[Start Records supplied]

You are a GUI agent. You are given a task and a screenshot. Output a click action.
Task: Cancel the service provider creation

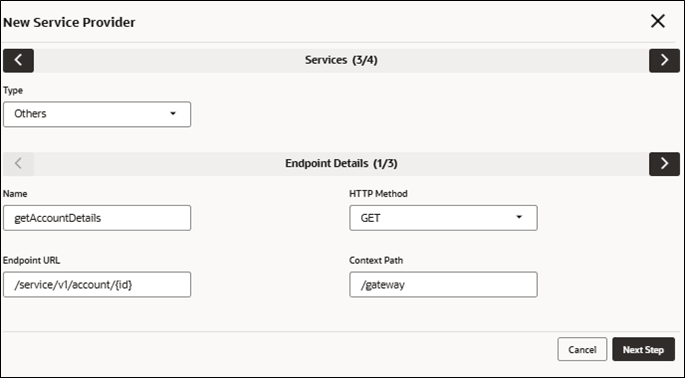(x=582, y=349)
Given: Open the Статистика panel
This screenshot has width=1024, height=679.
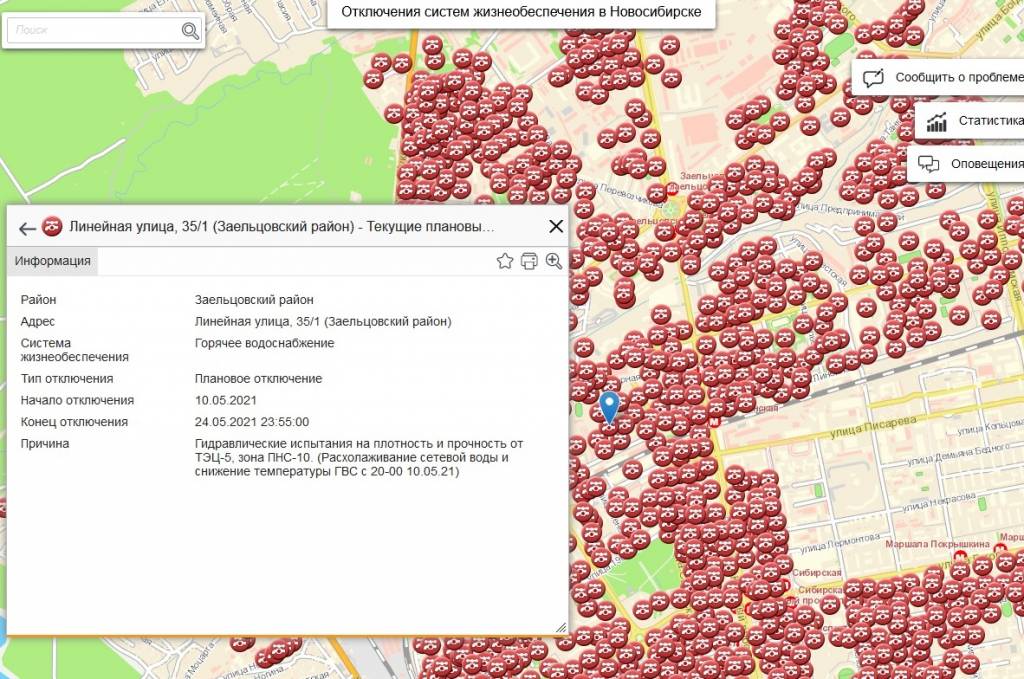Looking at the screenshot, I should (x=969, y=121).
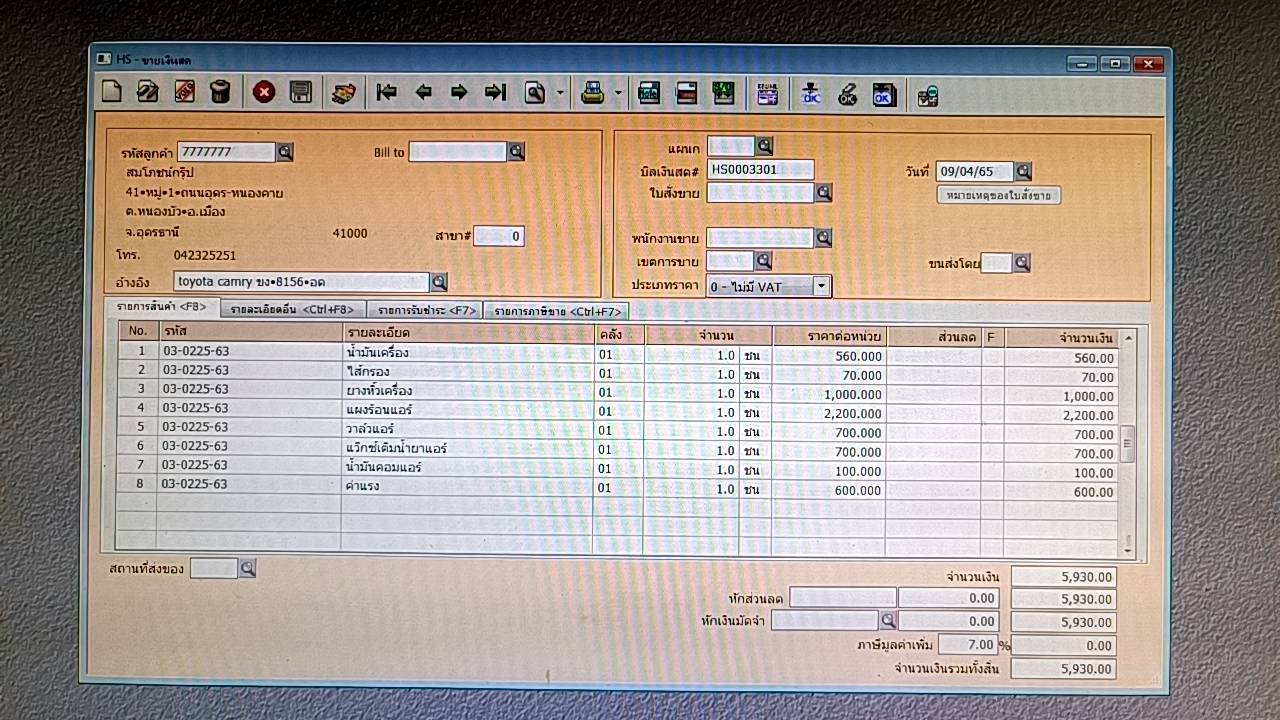This screenshot has width=1280, height=720.
Task: Switch to รายละเอียดอื่น <Ctrl+F8> tab
Action: (292, 310)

[End Records supplied]

Directive | Reproduce every line of the records above word for word, leaving the pictures out.

Output |
You are a GUI agent. You are given a task and a screenshot. Output a click action.
Task: Cancel the service provider creation

(x=582, y=349)
Given: Open the Статистика panel
This screenshot has width=1024, height=679.
Looking at the screenshot, I should (x=969, y=121).
This screenshot has width=1280, height=720.
Task: Switch to รายละเอียดอื่น <Ctrl+F8> tab
Action: (292, 310)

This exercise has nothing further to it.